Monthly inflation has fallen from 2.4% in 2012 to 0.1% last month. Deflation
arrived for the first time in 2014 and we've been hovering around zero ever
since. The ECB has set its inflation target at close to but not more than 2.0%,
which for all the ECB's efforts has looked like pie in the sky for a very long
time now. In fairness, like every other monetary authority keen to see a bit of
inflation the ECB has not been helped by the tumble in oil prices which should
at least have had the compensatory effect of encouraging growth but
that hasn't been easy to discern either. By its own estimates, the ECB
will continue to miss its target both next year and in 2018.

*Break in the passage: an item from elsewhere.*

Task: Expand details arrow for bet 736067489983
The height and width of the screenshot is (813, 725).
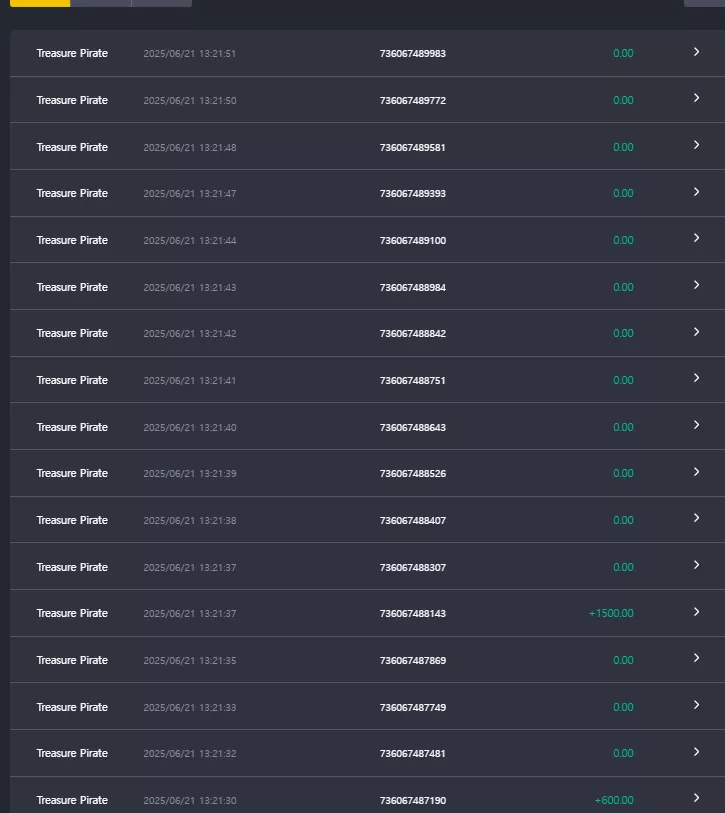Action: [696, 52]
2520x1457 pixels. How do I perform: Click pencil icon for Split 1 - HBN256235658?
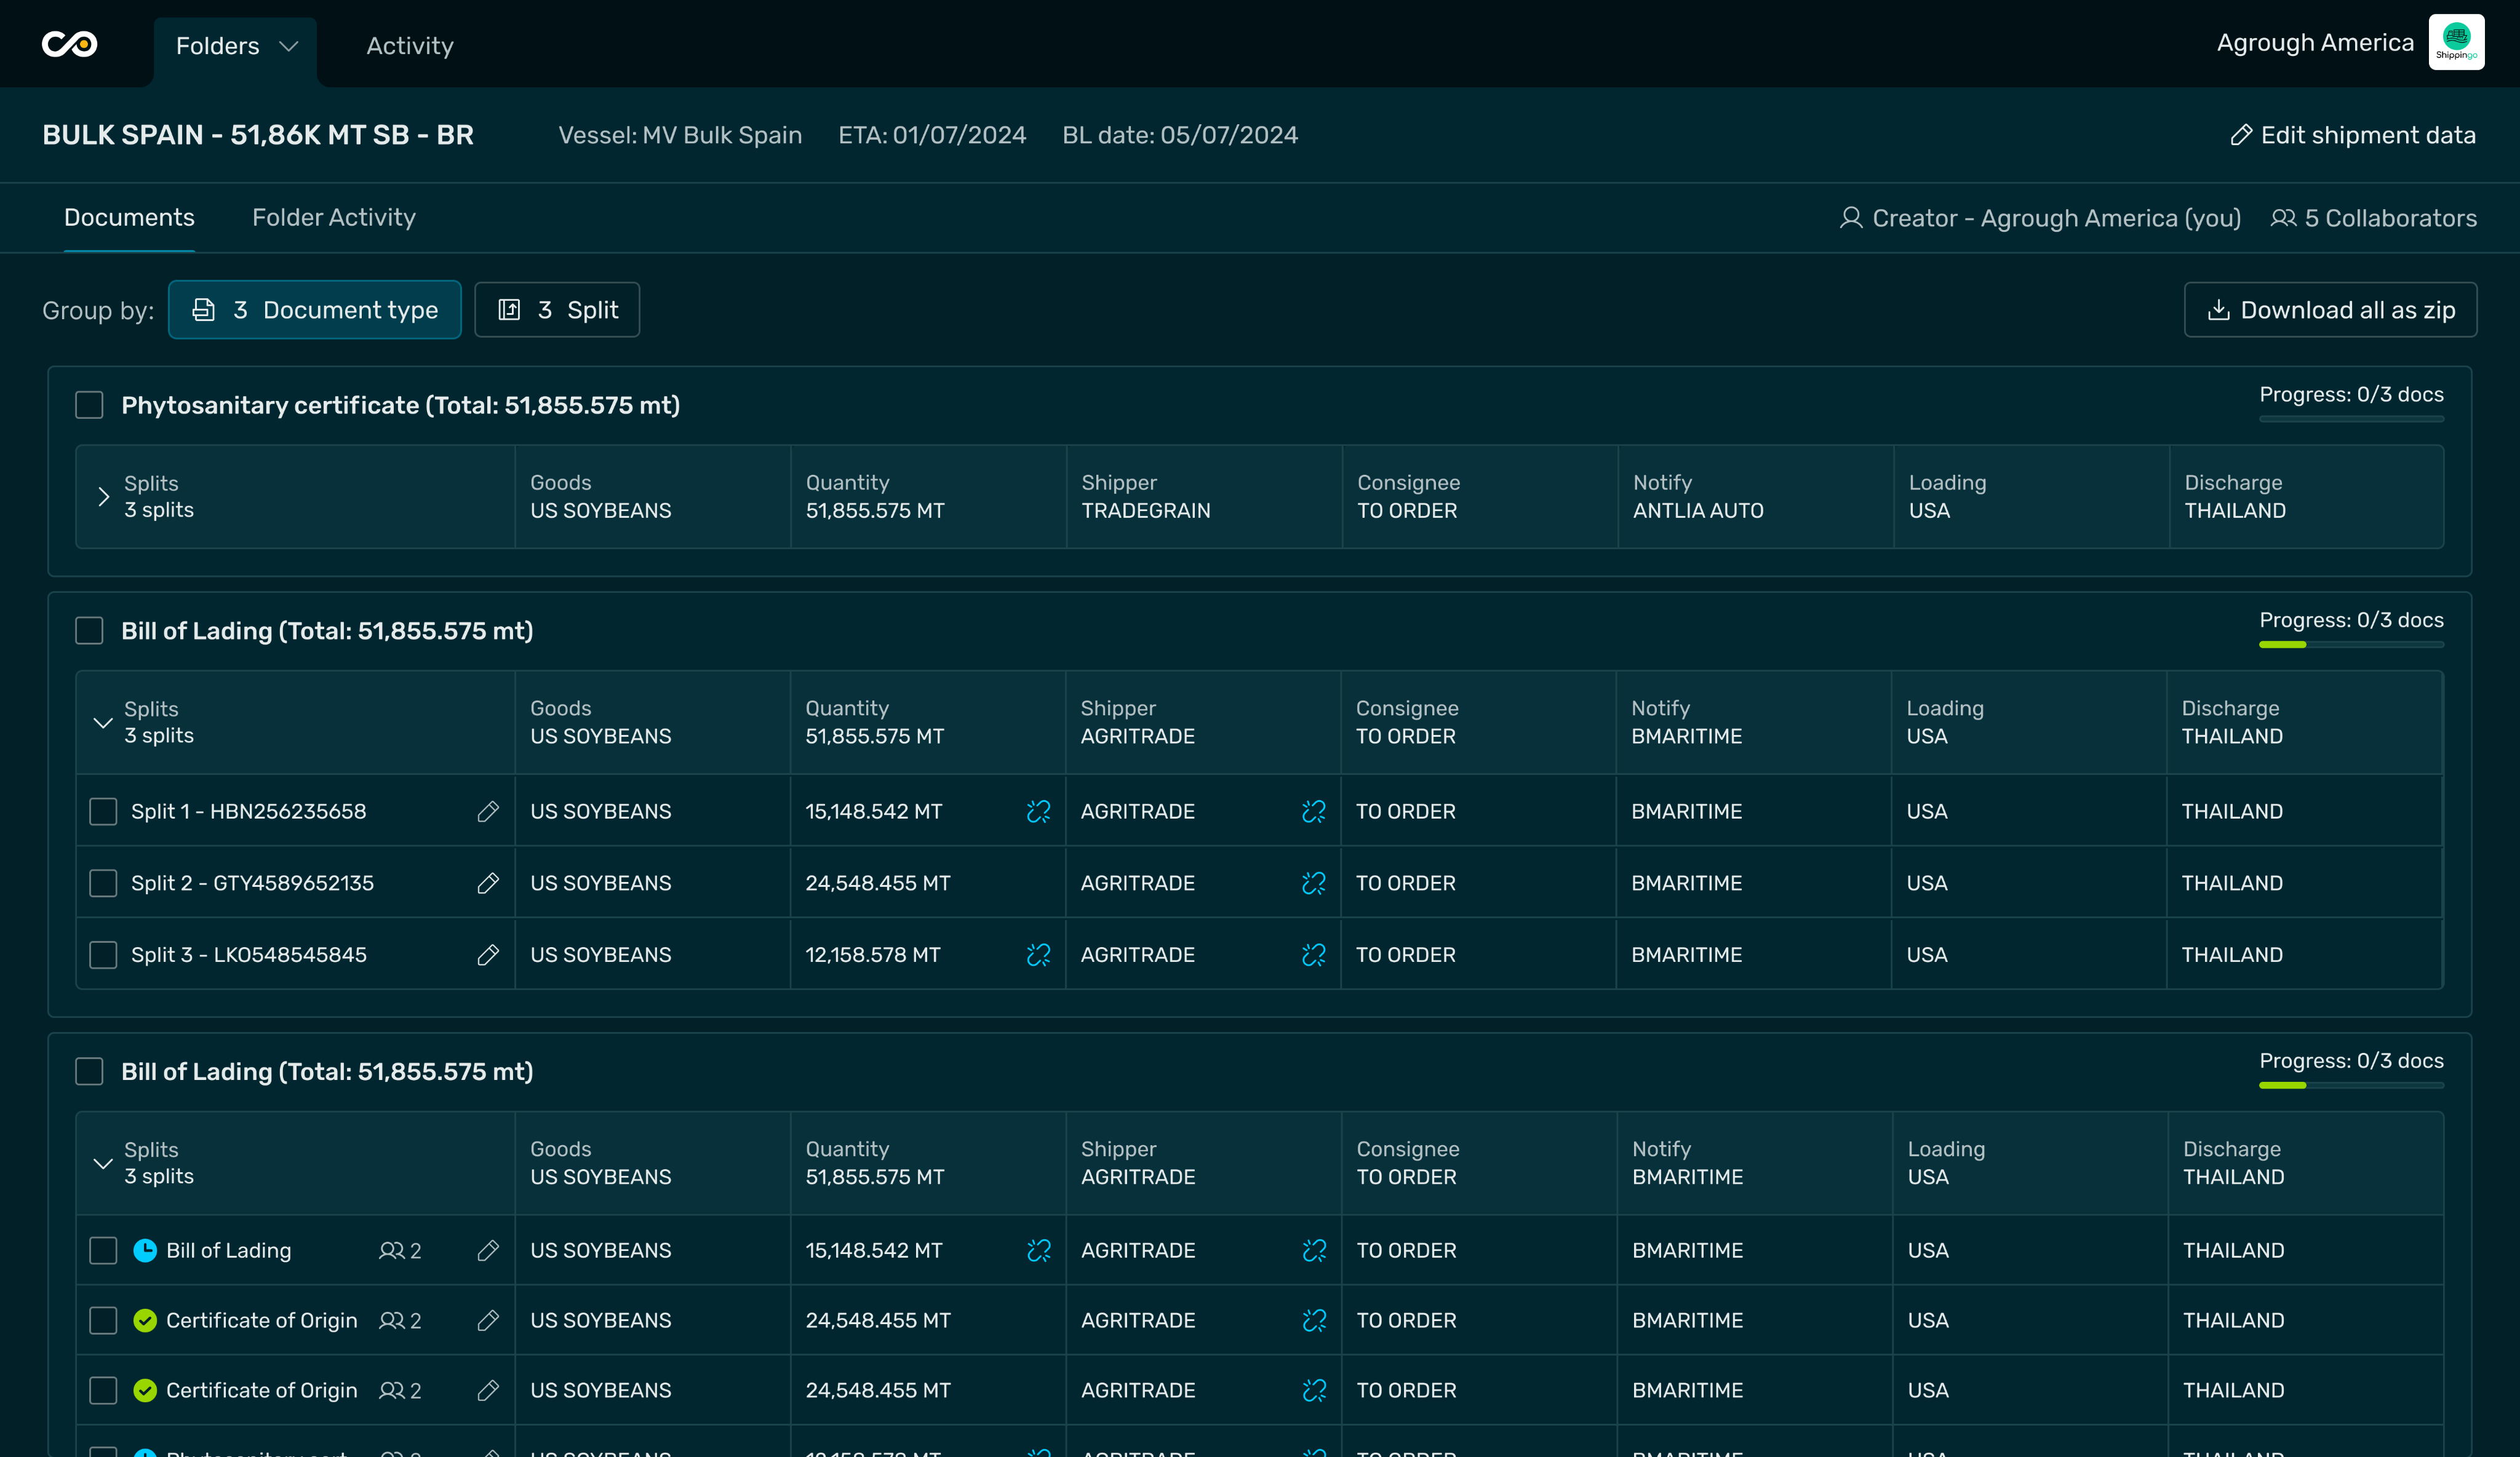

THE EURO: It seems like the Euro has taken a bit of a
battering in recent times, undermined by negative rates and QE. If you're after
some inflation and more competitive exports to help growth, that's a good thing
(not that central bankers would admit that weaker exchange rates
designed to have that competitive effect are part of policy). As
it happens, the Euro may have fallen 9% on a trade-weighted basis since January
2014 but over the whole period since July 2014 it has actually risen by about
2%, using the same measure.
So the ECB has had its successes to go along with its less
successful policies, but still has to deal with the threat posed
by poor growth and near-zero inflation . As we said, there'll be
other major problems and plenty of them -- Italian banks? Greece
again? European politics? Perhaps the biggest worry is that investors will no
doubt be relying on the ECB to sort those problems out, to do "whatever it takes" once again if you will, and as we often say: you
can't expect central banks and their monetary policy to do it all for you,
especially when their arsenal is beginning to look pretty bare.